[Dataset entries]
——————————
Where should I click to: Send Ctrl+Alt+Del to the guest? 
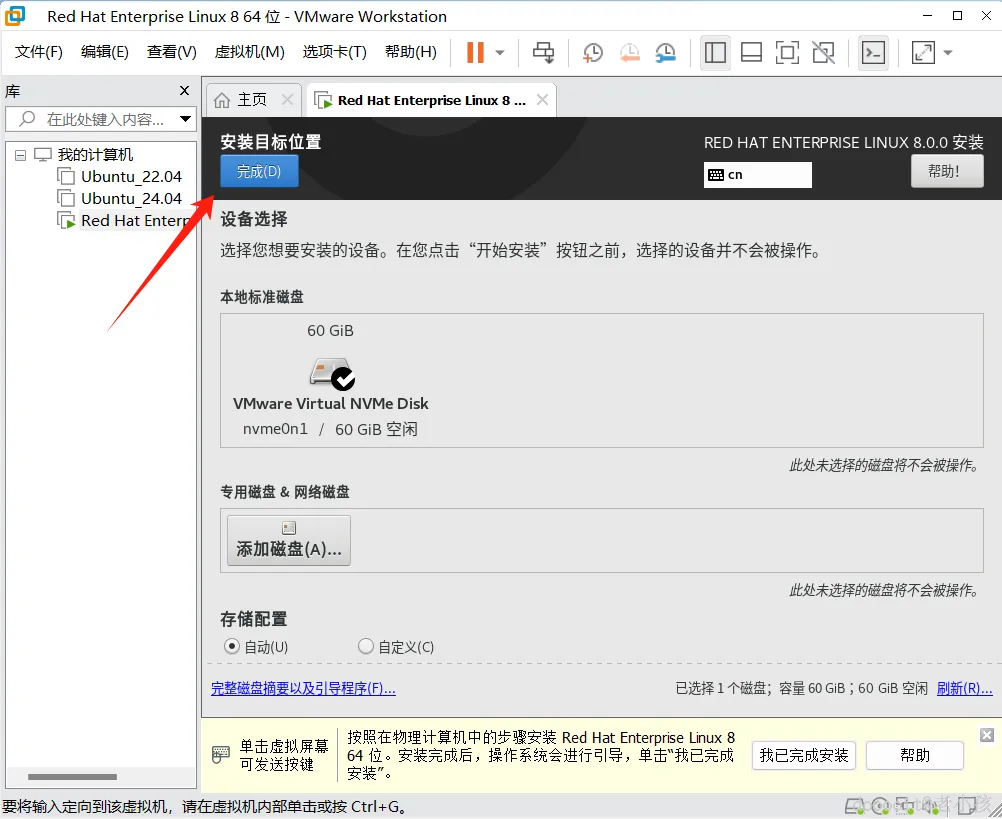coord(543,52)
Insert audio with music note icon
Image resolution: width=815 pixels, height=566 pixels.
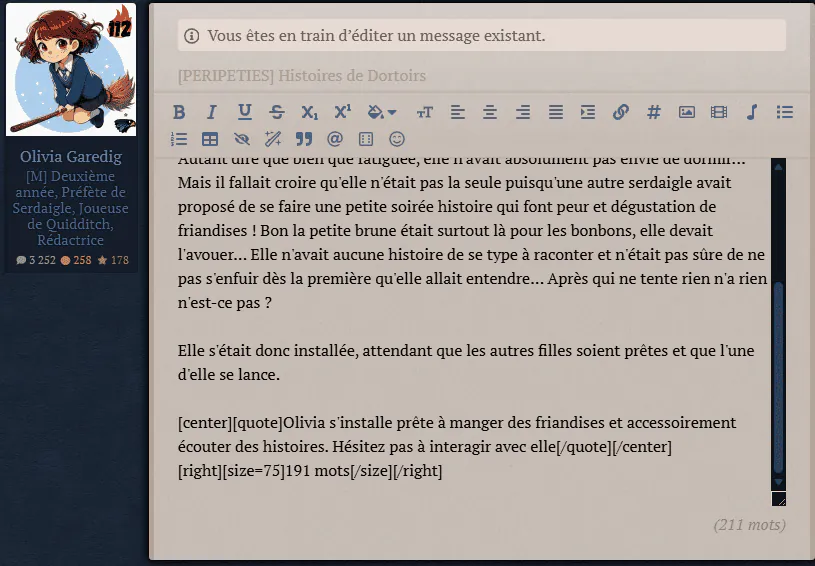752,112
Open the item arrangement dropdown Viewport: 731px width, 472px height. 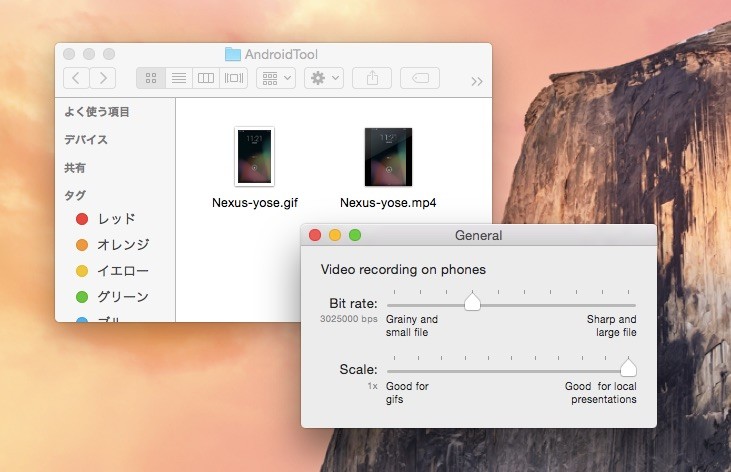(x=276, y=78)
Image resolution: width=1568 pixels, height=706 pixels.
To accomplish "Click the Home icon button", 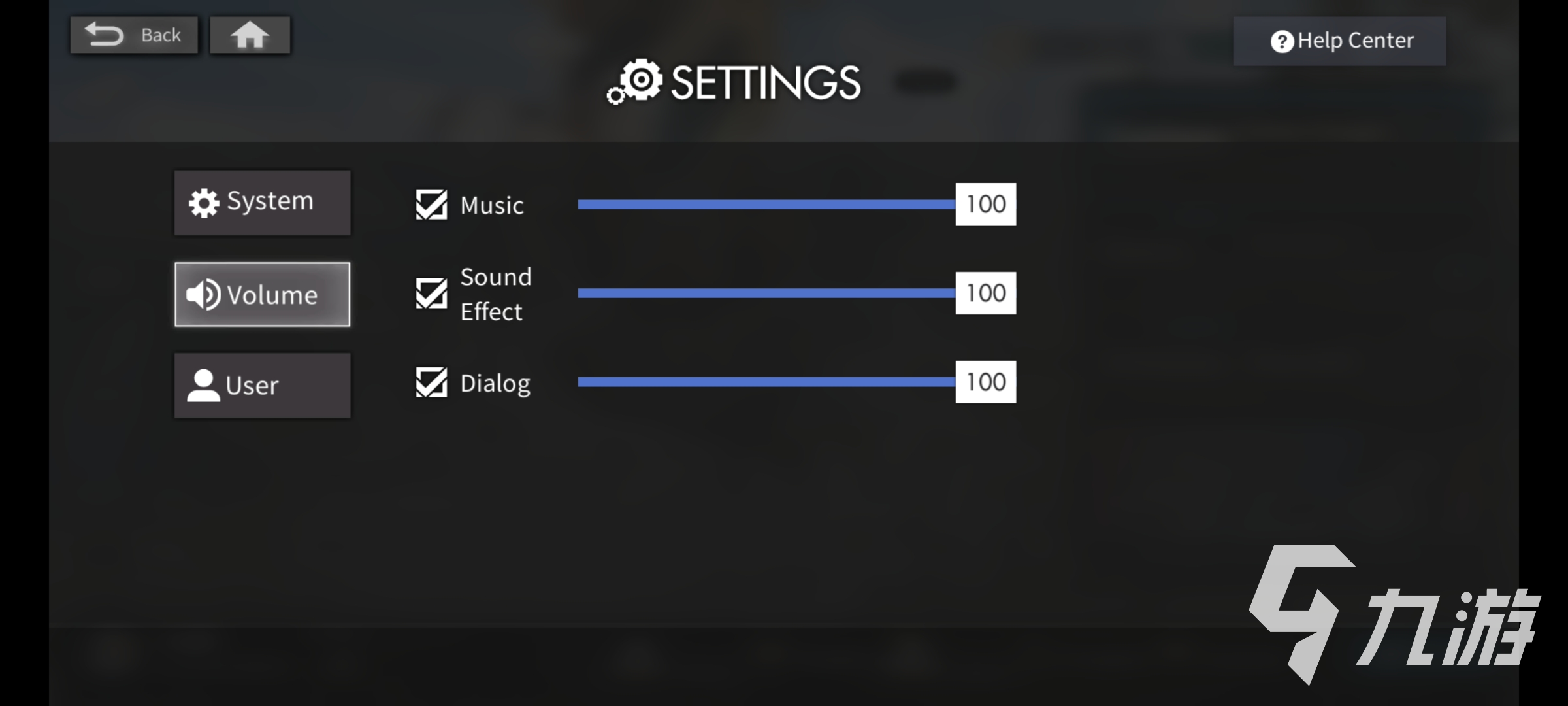I will click(250, 35).
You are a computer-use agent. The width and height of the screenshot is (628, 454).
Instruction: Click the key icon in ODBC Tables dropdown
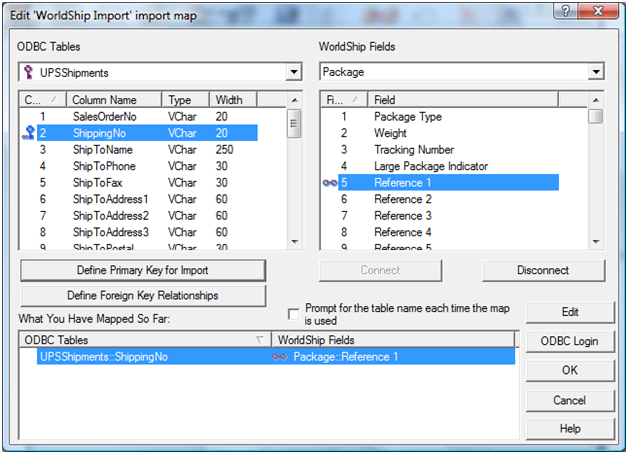(x=28, y=73)
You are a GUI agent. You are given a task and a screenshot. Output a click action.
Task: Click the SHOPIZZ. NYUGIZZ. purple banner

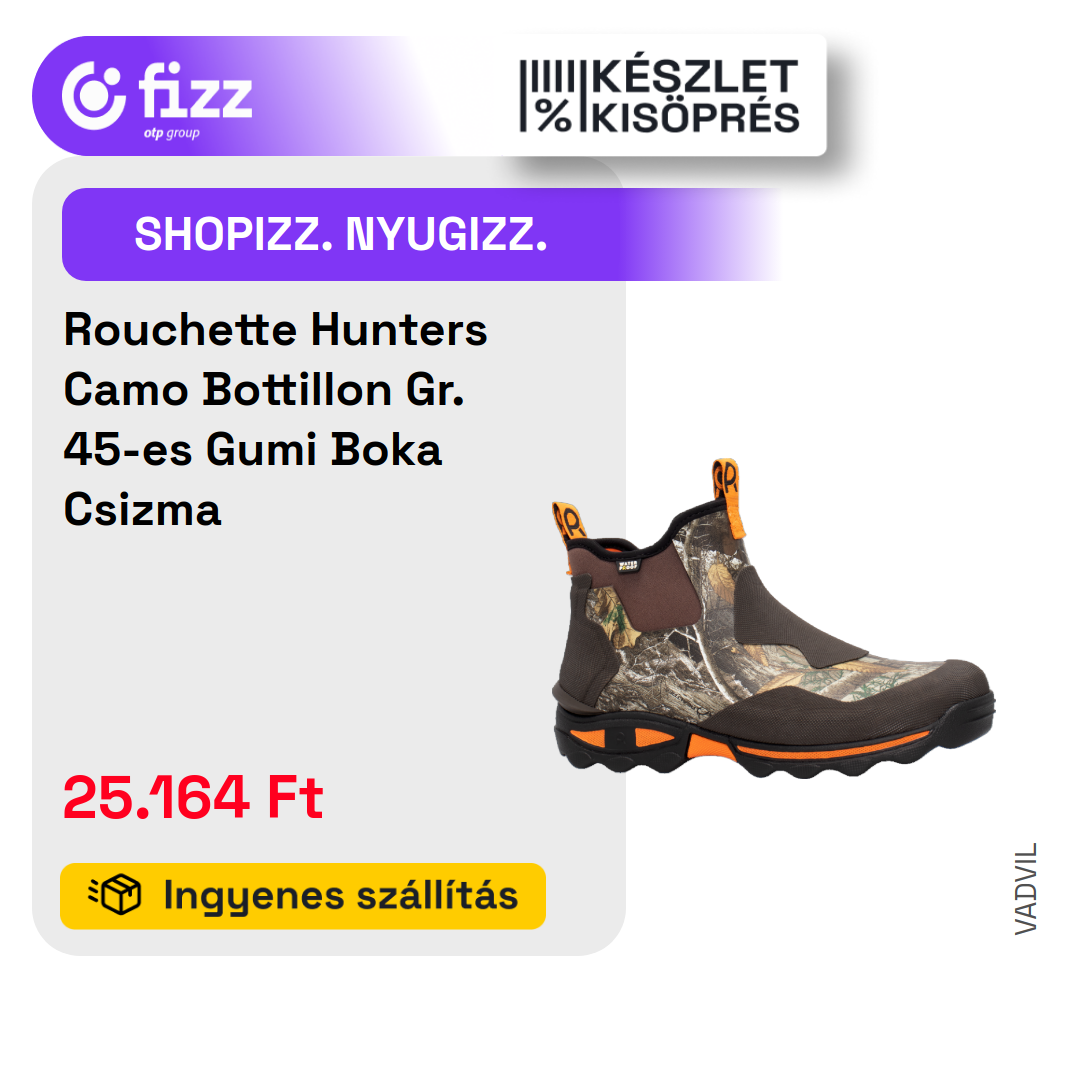(x=420, y=234)
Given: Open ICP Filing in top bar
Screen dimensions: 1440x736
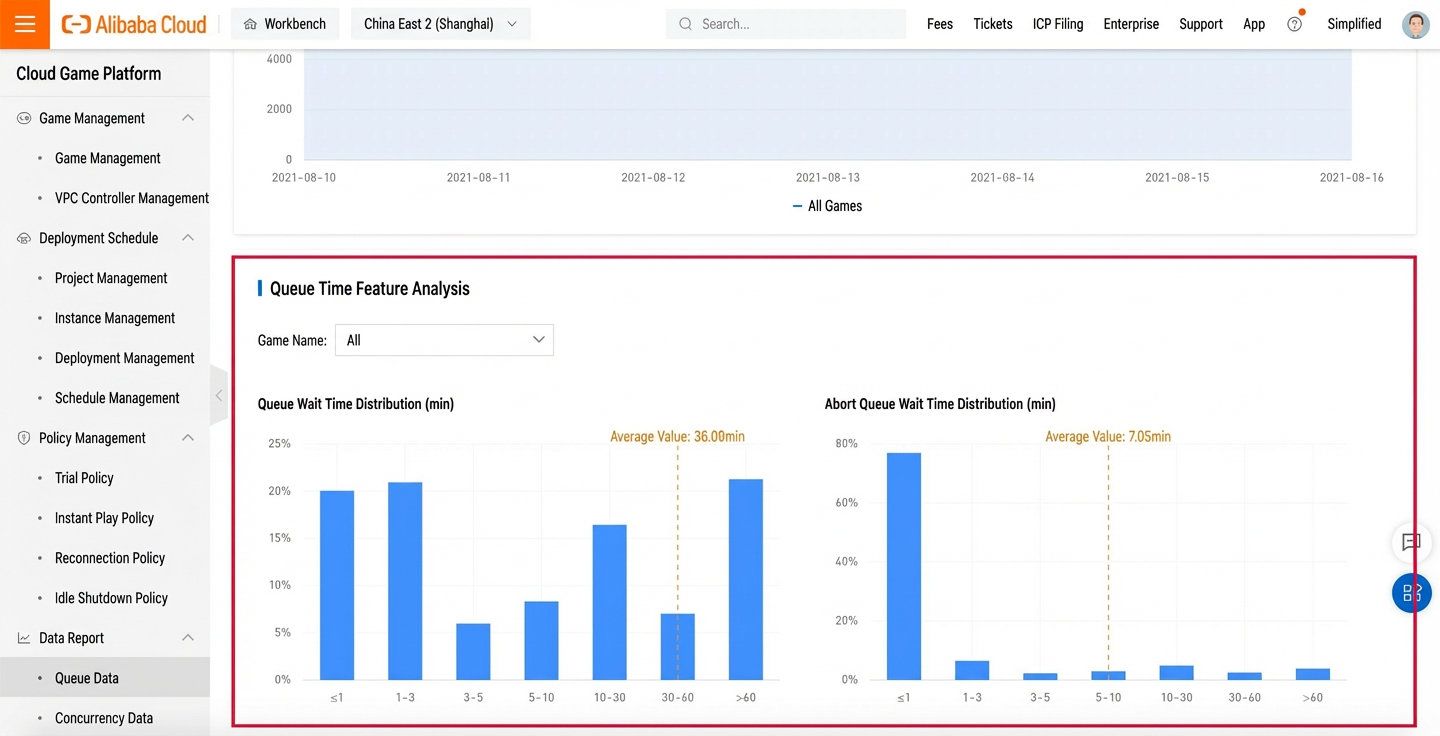Looking at the screenshot, I should 1058,24.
——————————
## [Goal of the exercise]
Exact copies of the lines from the one containing "Task: Click the" through the end of the records above are required, with no pictures among them.

## [Result for this exercise]
Task: Click the SHOPIZZ. NYUGIZZ. purple banner

(x=420, y=234)
Given: Open ICP Filing in top bar
Screen dimensions: 1440x736
Looking at the screenshot, I should 1058,24.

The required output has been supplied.